Dostlarından Deniz Baykal mesajları
CHP Eski Genel Başkanı Deniz Baykal'ın vefatı sonrası eski dostlarından taziye mesajları gelmeye devam ediyor
Önceki gece Ankara'daki evinde vefat eden CHP Eski Genel Başkanı Deniz Baykal için eski dostları whatsap gruplarında anı ve taziye mesajlarını paylaşıyor.
Eski dostlarının Baykal için paylaştıkları mesajlar şöyle:
İsminden başlarsam... İsmini çok severdi.
Özellikle Deniz Gezmiş'in ardından "Deniz" ismi 1970'lerin ortasından itibaren Türkiye'de kız erkek fark etmez çok popüler olmuştur.
Ama Deniz Baykal kendi doğduğu 1938'ler dönemi göz önüne alındığında, "Türkiye'nin ilk DENİZ ismi taşıyan kişilerinden birisi olduğunu" düşünüyordu.
Şöyle biraz kafa yorduğumda sanıyorum haksız da sayılmazdı.
× × ×
Sade, emekçi, memur bir aileden geliyordu. Böyle bir insanın CHP'nin başına gelebilmesini "cumhuriyet fazileti" sayıyor ve "PTT emeklisi Hüseyin Hilmi Baykal'ın oğluyum ben" vurgusu yapıyordu.
Çocuklarına, ailesine çok düşkündü. Hele de kız çocuklarına ayrı bir değer verirdi. "Kızın yoksa çocuğun da yok" diyecek kadar onları önemserdi. Son döneminde kendi kızının (Aslı Baykal) etrafında pervane olarak, biraz da abartarak adeta onu tüm gözlerden ve diyaloglardan sakınması da kaderin bir cilvesi olsa gerek.
× × ×
Deniz Bey'in etrafı "Mehmet"lerle çevrilmişti adeta. Gezilerinde en yakınında Mehmet Sevigen oldu yıllar boyunca. Hani eğer Baykal'ın bir "kara kutusu" varsa sanıyorum odur. Şoförü Mehmet Çakırgöl, koruması Mehmet Güleç ve sevgili torunu Mehmet... Özellikle koruması Mehmet Güleç son anlarına kadar yanından hiç ayrılmadı. Bu Mehmet'lerin hepsinin Deniz Bey'e "gönülden" bir bağlılığı ve derin bir sevgi-saygısı olduğuna yakından tanığım...
× × ×
Bir siyasi şahsiyet olarak Baykal'ın seveniyle, sevmeyeniyle geniş bir kesimi etkilediği muhakkak. Her siyasi gibi elbette eleştirinin de ilginin de odağındaydı. En önemli özelliklerinin başında "devlet adamlığı" ve "siyaset bilimci" kimliği geliyordu. 30 yıllık gazeteci takibimle rahatlıkla söyleyebilirim ki, LİDERdi. Siyasetin doğasındaki çekismeler sonucunda CHP'den kopup başka partiye giden Ahmet Güryüz Ketenci'ye bir kac ay sonra, "Ahmet Abi Baykal'ı terkettin, şimdi durum nasıl, gittiğin yerden memnun musun?" diye sorunca, biraz da Karadenizli argosuyla, "Sorma Rezzak bu Deniz Bey anasının karnından lider doğmuş" demişti.
× × ×
Deniz Bey'in müthiş bir zekası, algısı ve liderlere özgü sentezleme yetisi vardı. Yani ona 10 farklı toplumsal veri veya olgu sunarsanız, ertesi gün sizin karşınıza muazzam bir sentezle çıkabilirdi.
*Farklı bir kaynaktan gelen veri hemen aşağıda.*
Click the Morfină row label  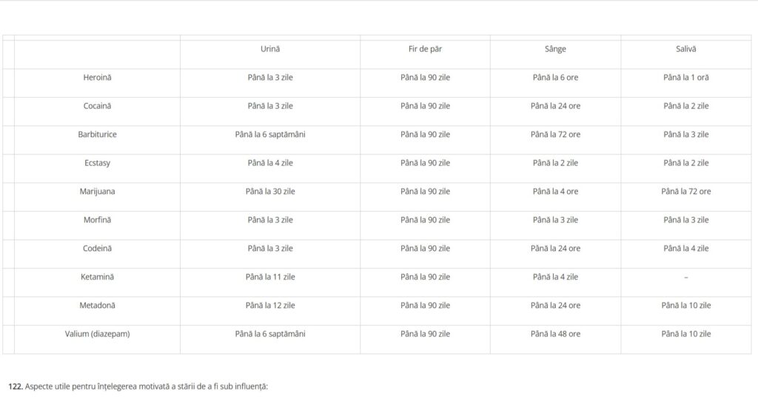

Güne çok erken başlardı, basına, yorumlara hakimdi. Kendisini izleyen ve sabah gündemi için haber amaçlı arayan muhabirlere bu durumu, "Ben bir ineğim, bilgilerle beslenirim ve hergün memelerim sütle dolar, siz onu sorularınızla sağabilirsiniz" derdi.
× × ×
Deniz Bey'in bu büyük lider donanımına, özellikle son genel başkanlık yıllarında ayak uyduramayan bir "siyasi kadrosu" olduğunu düşünürüm. Onun istifasında gözyaşı döken bazı figürlerin şimdilerde AKP'de olduğunu düşünürseniz daha iyi anlarsınız bunu. Detaya ve isimlere girersem kaybolurum diye bu kısa notla yetiniyorum. (Ancak Türkiye'de ve CHP'de 'Baykalcılar Grubu' olarak nitelendirilen oluşumun ilk yapı taşları Tufan Doğu, Erol Çevikçe, Eşref Erdem, Adnan Keskin ve Erdoğan Yetenci ayrı ve siyaseten 'hem etkin hem saygın' bir kulvarda değerlendiriyorum...)
× × ×
Türkiye'nin değişmesini, gerçekten dönüşmesini arzuluyordu. Gerçekçi bir projelendirme ve siyasi akılla Türkiye'nin 20 yılda Fransa veya Almanya olamasa bile en azından bir İTALYA olabileceğini, evrensel standartlara kavuşabileceğini düşünüyor ve savunuyordu. Bu çerçevede kurumsal anlamda AB'nin üzerine düşeni yapmadığını, örgütsel çerçevede ise Avrupa solcularının ve sol-sosyalist partilerinin Türk soluna yeterli duyarlılığı ve yardımı yapmadığını düşünüyordu. Bu düşüncelerini onların yüzüne de vurmaktan çekinmezdi. Bu çerçevede şakayla karışık AB içindeki sol oluşum olan PES'i pes ettirdiği tespiti yapılırdı.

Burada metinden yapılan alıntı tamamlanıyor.